[Entries showing where items appear]
[Begin]
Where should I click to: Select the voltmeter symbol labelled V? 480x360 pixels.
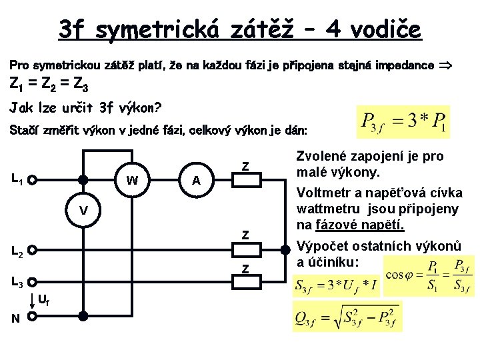[x=83, y=211]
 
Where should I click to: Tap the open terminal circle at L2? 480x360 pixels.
[x=32, y=251]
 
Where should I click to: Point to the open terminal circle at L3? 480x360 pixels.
[x=32, y=283]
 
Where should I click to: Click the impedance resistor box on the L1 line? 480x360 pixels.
[x=245, y=179]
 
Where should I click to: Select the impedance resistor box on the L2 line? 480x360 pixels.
[x=245, y=251]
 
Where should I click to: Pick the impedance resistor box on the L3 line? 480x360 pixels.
[x=245, y=283]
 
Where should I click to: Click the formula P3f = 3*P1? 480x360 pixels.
[x=394, y=122]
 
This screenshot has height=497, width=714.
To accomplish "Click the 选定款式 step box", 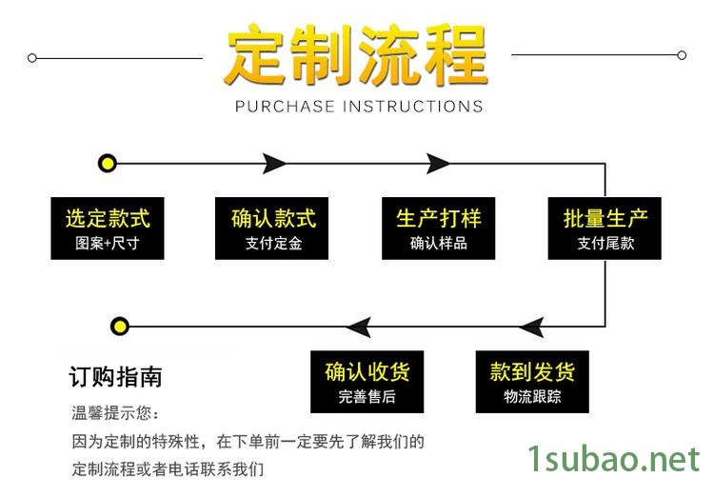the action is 108,229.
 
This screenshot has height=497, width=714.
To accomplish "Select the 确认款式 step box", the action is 272,229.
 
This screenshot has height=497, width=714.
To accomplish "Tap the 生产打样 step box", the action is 439,229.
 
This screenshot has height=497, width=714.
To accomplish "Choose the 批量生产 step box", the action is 605,229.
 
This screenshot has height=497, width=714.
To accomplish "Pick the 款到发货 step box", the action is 532,382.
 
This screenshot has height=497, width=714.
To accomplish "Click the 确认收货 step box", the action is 367,382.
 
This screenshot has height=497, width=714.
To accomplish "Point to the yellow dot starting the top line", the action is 108,163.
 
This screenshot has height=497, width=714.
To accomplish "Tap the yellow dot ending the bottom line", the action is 120,327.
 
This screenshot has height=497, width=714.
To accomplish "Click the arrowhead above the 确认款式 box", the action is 274,163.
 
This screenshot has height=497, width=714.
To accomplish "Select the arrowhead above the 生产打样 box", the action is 438,163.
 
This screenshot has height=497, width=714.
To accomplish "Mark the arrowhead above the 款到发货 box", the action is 532,327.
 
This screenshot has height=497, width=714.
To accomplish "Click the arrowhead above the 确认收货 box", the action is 359,327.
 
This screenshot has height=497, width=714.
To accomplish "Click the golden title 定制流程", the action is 356,55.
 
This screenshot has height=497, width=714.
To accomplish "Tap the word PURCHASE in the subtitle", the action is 285,106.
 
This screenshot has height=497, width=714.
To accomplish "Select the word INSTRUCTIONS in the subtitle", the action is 412,106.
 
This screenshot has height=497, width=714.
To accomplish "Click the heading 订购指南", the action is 115,377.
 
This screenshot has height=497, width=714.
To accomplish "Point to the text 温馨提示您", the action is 111,412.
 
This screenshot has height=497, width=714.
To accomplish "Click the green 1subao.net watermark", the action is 613,458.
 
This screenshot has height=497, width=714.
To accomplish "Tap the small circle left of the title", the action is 31,58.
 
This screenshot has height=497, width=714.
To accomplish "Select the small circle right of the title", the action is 682,55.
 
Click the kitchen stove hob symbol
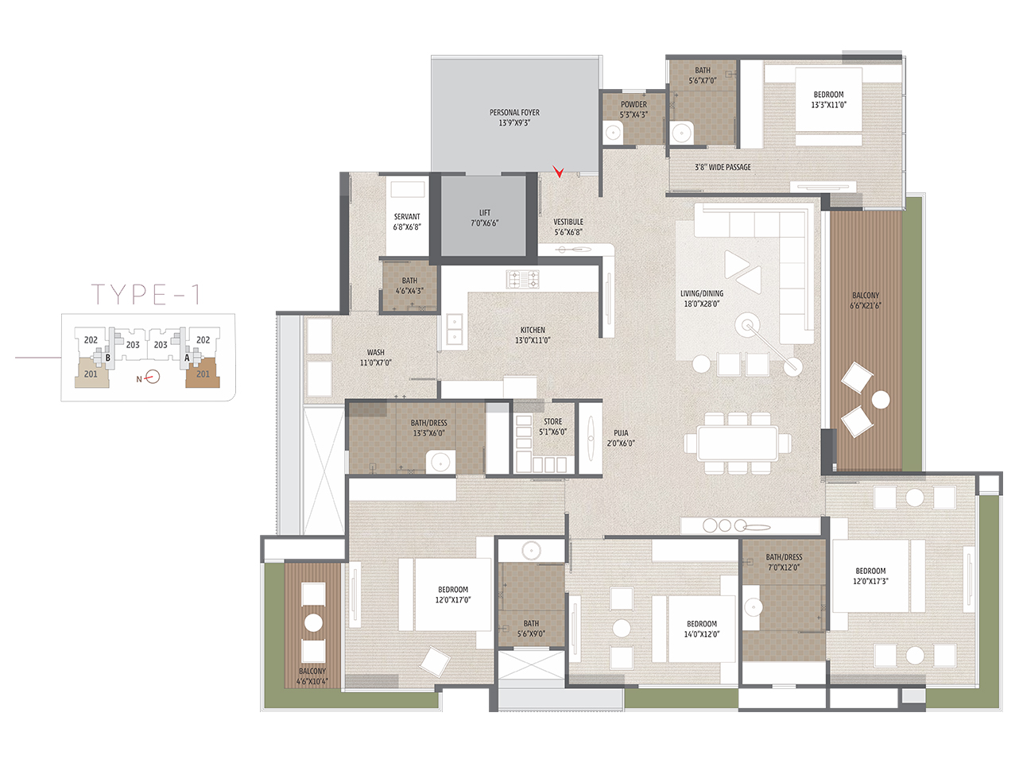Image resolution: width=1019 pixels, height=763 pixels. pos(522,280)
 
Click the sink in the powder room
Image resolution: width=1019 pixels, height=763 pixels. pos(614,132)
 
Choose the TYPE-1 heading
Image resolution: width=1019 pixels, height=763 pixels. pos(146,294)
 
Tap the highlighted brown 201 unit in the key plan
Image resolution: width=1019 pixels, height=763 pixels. pos(203,373)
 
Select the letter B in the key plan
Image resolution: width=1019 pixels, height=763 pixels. pos(108,358)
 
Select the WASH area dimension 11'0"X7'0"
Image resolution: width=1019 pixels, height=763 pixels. pos(376,363)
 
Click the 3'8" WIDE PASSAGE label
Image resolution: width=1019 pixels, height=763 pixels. pos(723,167)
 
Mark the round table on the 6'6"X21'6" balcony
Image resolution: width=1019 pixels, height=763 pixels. pos(881,400)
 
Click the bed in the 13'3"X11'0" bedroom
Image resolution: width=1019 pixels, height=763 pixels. pos(829,100)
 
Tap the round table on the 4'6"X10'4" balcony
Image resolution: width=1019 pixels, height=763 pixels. pos(313,623)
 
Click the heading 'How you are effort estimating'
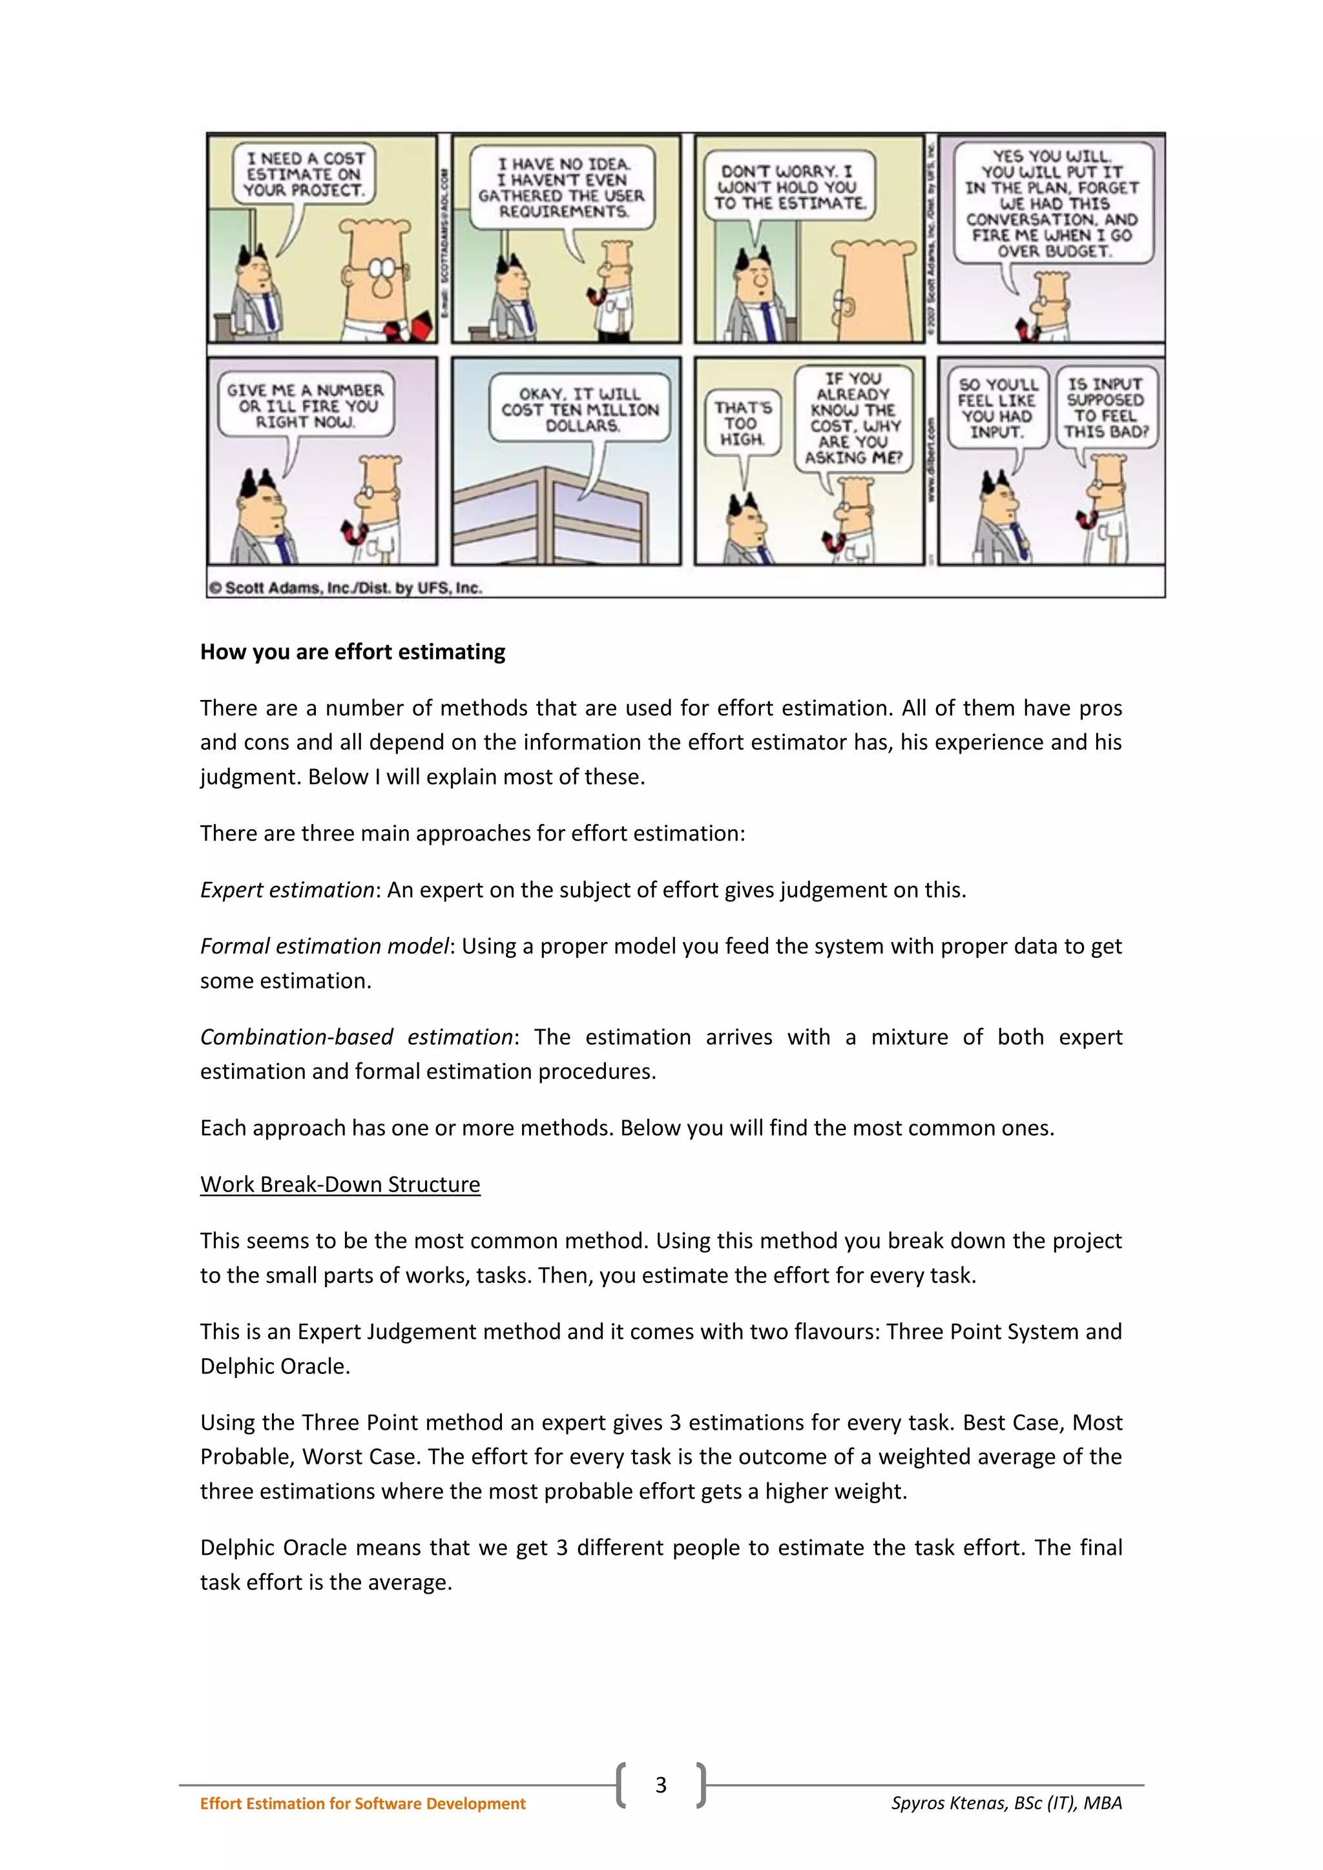[352, 652]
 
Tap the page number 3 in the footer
[661, 1785]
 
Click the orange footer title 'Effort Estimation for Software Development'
[362, 1803]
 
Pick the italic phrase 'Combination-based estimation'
[356, 1037]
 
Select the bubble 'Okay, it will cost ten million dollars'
[580, 409]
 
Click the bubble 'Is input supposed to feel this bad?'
[1105, 407]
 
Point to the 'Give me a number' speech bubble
[305, 406]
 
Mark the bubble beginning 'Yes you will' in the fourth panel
[1052, 203]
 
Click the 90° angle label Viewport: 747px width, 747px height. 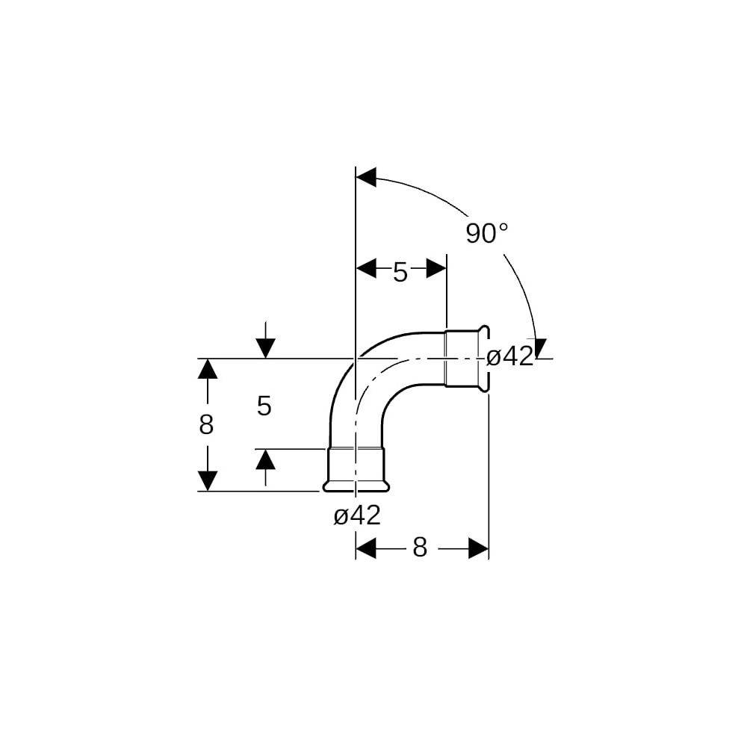tap(487, 233)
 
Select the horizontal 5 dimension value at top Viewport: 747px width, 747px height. tap(400, 272)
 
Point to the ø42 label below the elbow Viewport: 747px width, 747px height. tap(357, 515)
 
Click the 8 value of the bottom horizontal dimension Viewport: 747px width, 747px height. tap(420, 548)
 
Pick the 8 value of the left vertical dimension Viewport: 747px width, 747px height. tap(206, 424)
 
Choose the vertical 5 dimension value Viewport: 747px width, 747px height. tap(264, 406)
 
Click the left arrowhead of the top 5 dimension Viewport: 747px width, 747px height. tap(366, 268)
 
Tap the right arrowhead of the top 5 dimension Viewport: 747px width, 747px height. tap(436, 268)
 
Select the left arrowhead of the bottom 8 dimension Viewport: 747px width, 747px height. tap(366, 548)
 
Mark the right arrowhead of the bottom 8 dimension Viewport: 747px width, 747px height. tap(479, 548)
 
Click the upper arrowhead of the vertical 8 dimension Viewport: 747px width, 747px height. tap(208, 368)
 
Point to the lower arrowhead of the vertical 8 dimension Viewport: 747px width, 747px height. tap(208, 480)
[End]
**Aim of the exercise:** Revise the stretch from the line containing "Click the sink in the powder room" through the line containing "[1105, 407]", replacing "round table" with "circular table" and keeping everything else the same. Give back only those lines, without the pictures.

**Output below:**
Click the sink in the powder room
Image resolution: width=1019 pixels, height=763 pixels. pos(614,132)
 
Choose the TYPE-1 heading
Image resolution: width=1019 pixels, height=763 pixels. pos(146,294)
 
Tap the highlighted brown 201 unit in the key plan
Image resolution: width=1019 pixels, height=763 pixels. pos(203,373)
 
Select the letter B in the key plan
Image resolution: width=1019 pixels, height=763 pixels. pos(108,358)
 
Select the WASH area dimension 11'0"X7'0"
Image resolution: width=1019 pixels, height=763 pixels. pos(376,363)
 
Click the 3'8" WIDE PASSAGE label
Image resolution: width=1019 pixels, height=763 pixels. pos(723,167)
 
Mark the circular table on the 6'6"X21'6" balcony
Image resolution: width=1019 pixels, height=763 pixels. pos(881,400)
 
Click the bed in the 13'3"X11'0" bedroom
Image resolution: width=1019 pixels, height=763 pixels. pos(829,100)
 
Tap the circular table on the 4'6"X10'4" balcony
Image resolution: width=1019 pixels, height=763 pixels. pos(313,623)
 
Click the heading 'How you are effort estimating'
[352, 652]
 
Tap the page number 3 in the footer
[661, 1785]
 
Click the orange footer title 'Effort Estimation for Software Development'
[362, 1803]
 
Pick the italic phrase 'Combination-based estimation'
[356, 1037]
 
Select the bubble 'Okay, it will cost ten million dollars'
[580, 409]
 
Click the bubble 'Is input supposed to feel this bad?'
[1105, 407]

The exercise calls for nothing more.